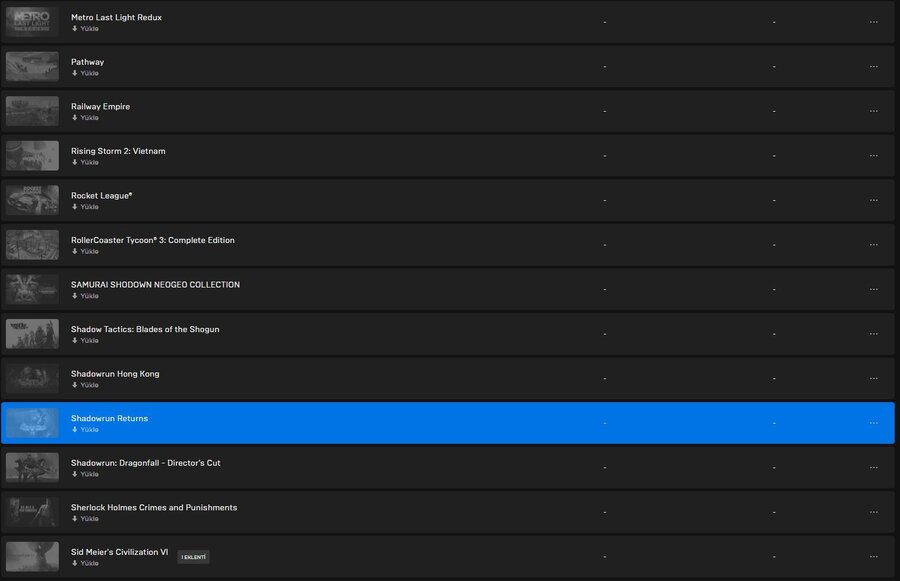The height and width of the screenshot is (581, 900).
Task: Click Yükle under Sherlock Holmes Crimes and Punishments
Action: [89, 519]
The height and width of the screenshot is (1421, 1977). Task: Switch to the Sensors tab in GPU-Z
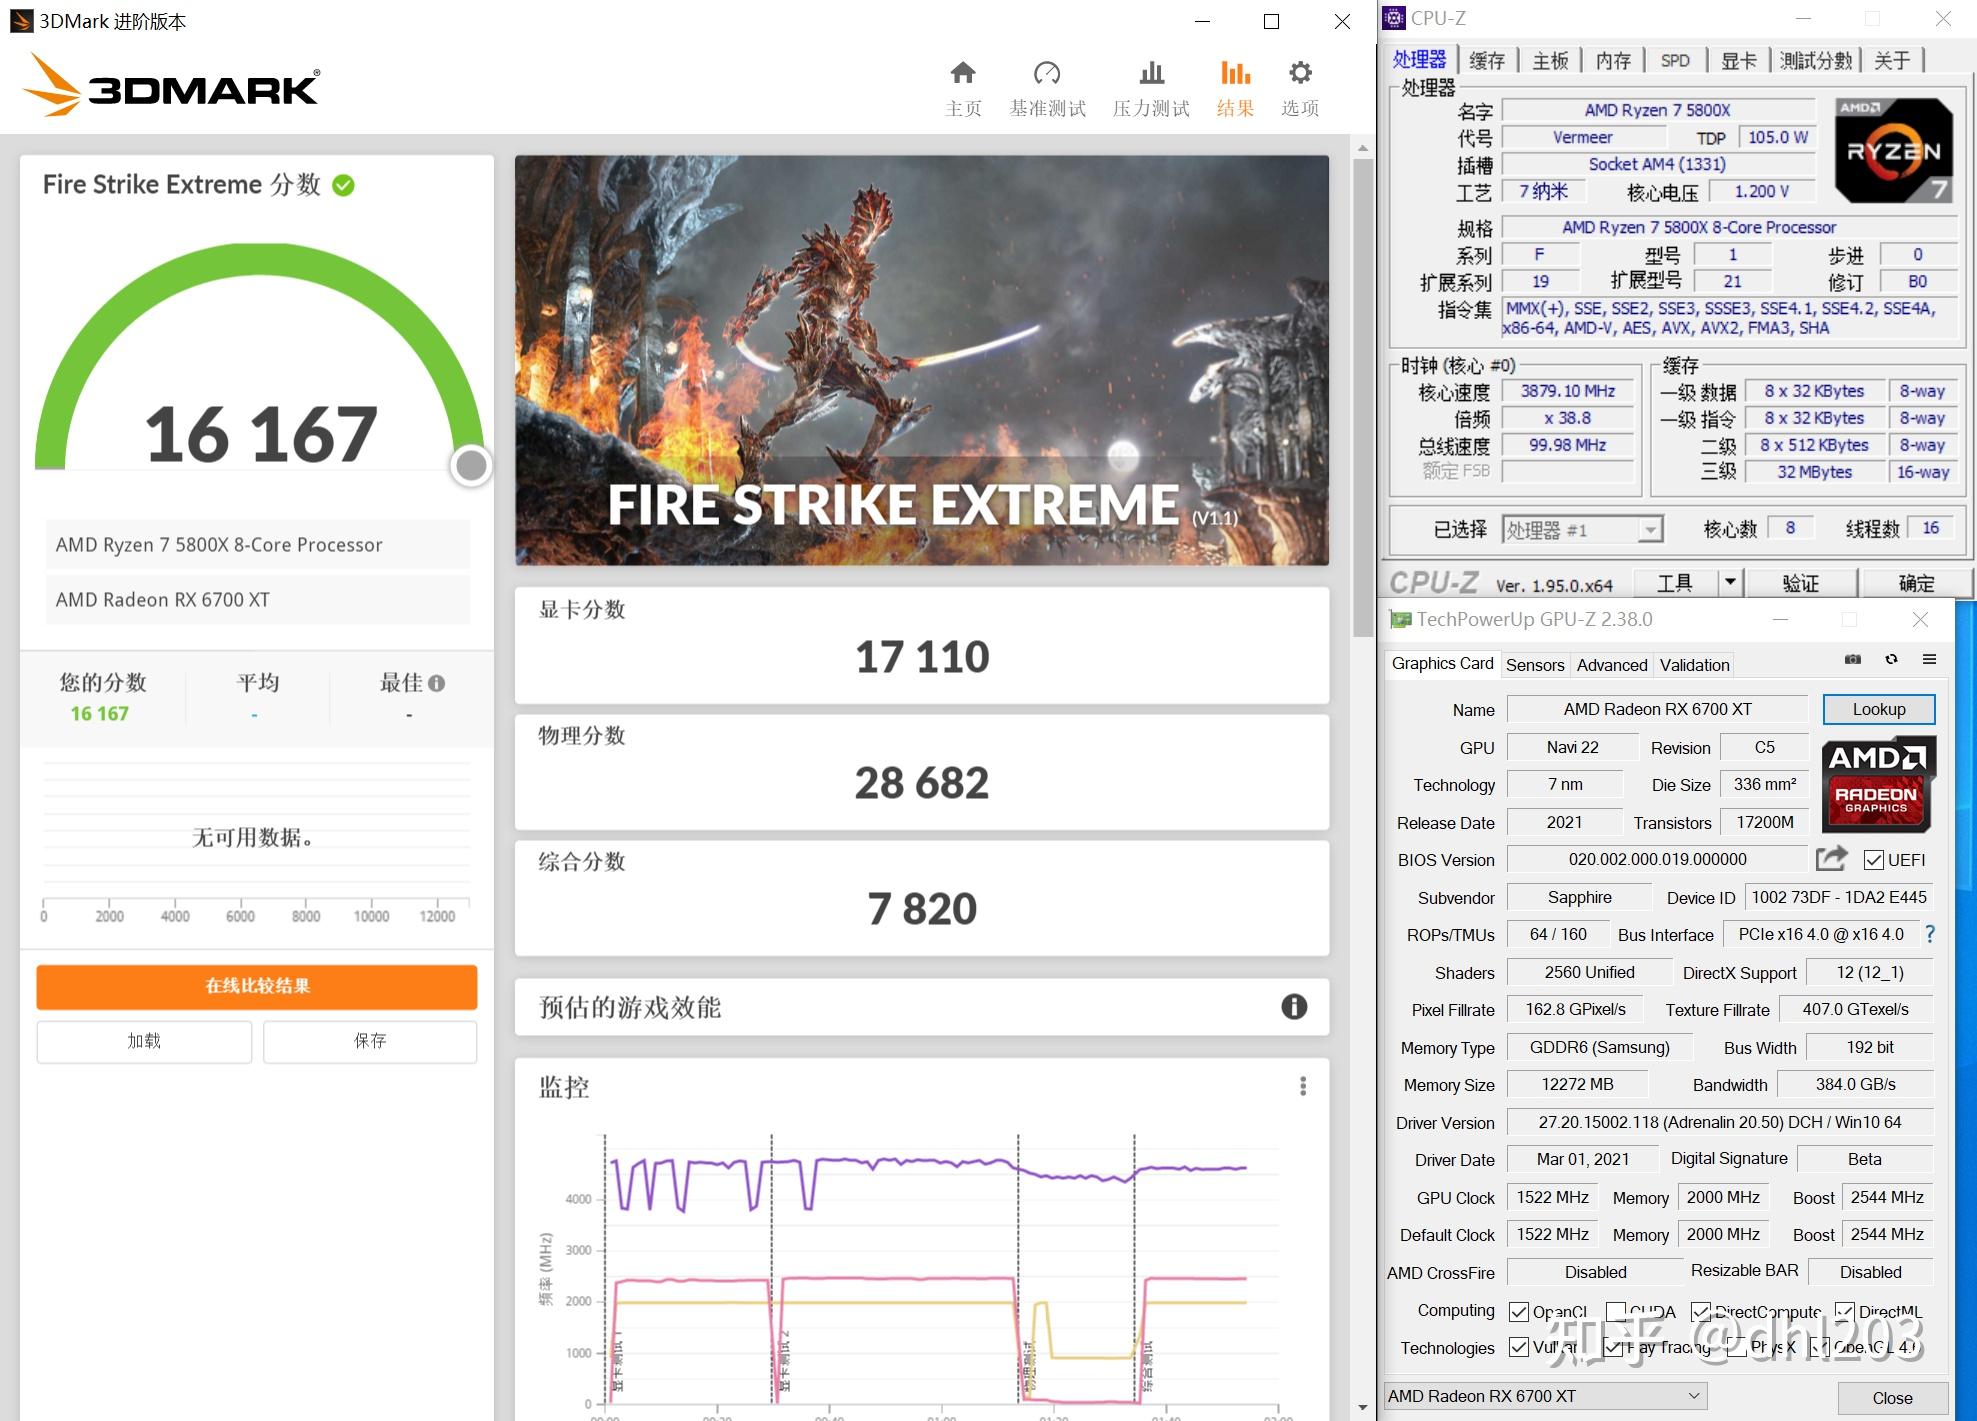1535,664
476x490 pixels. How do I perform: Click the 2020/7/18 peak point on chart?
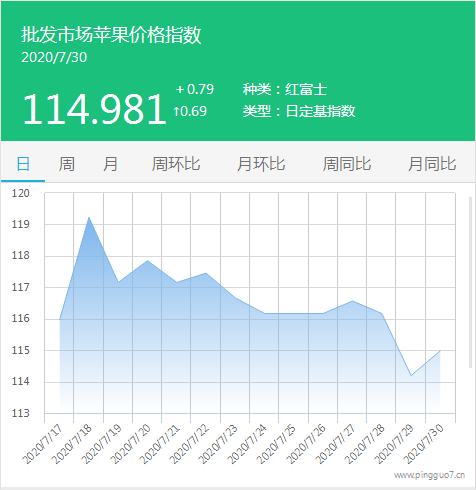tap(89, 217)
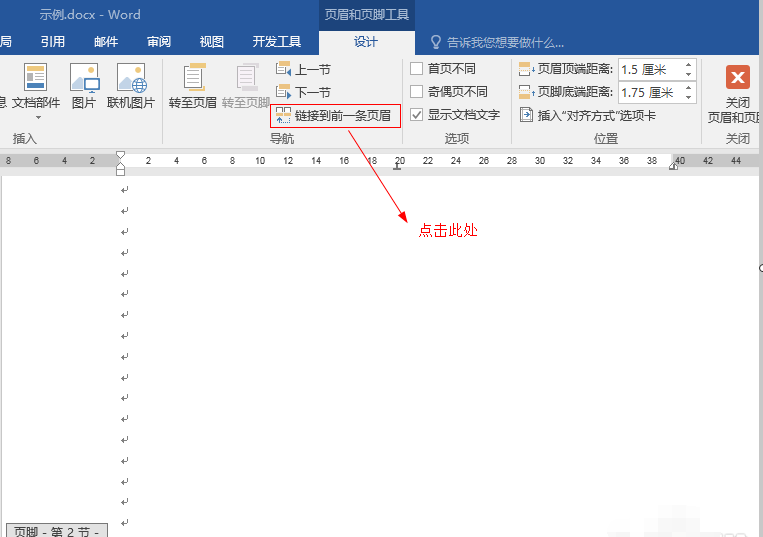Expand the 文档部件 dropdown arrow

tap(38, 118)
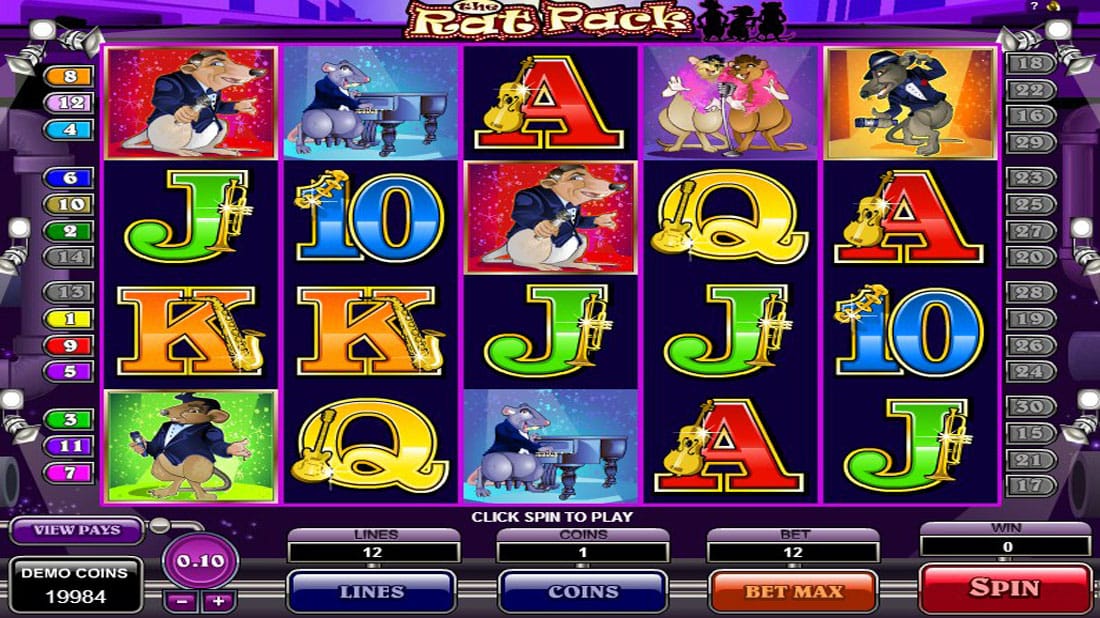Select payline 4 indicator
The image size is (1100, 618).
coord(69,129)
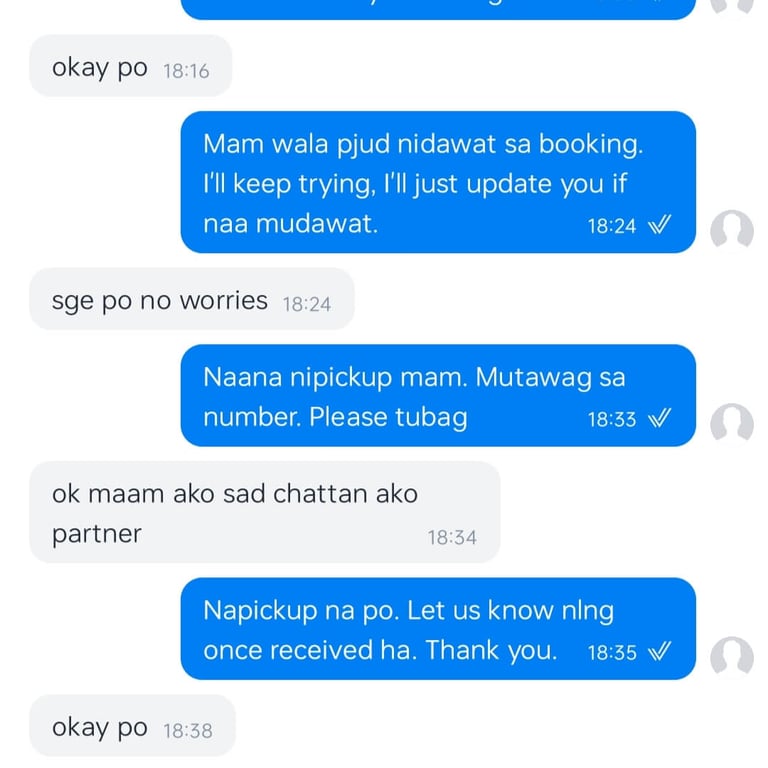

★ ★ ★ ★ ★

OPDRACHT = Haal alle regels uit de gegevens hierboven en schrijf ze woord voor woord over, zonder de afbeeldingen.

VOLLEDIG ANTWOORD =
The height and width of the screenshot is (581, 900).
Task: Click Yükle under Sherlock Holmes Crimes and Punishments
Action: [89, 519]
The height and width of the screenshot is (1421, 1977). Task: Switch to the Sensors tab in GPU-Z
1535,664
476x490 pixels. How do I perform: Click the 2020/7/18 peak point on chart?
tap(89, 217)
Expand the 文档部件 dropdown arrow

tap(38, 118)
Select payline 4 indicator
The image size is (1100, 618).
coord(69,129)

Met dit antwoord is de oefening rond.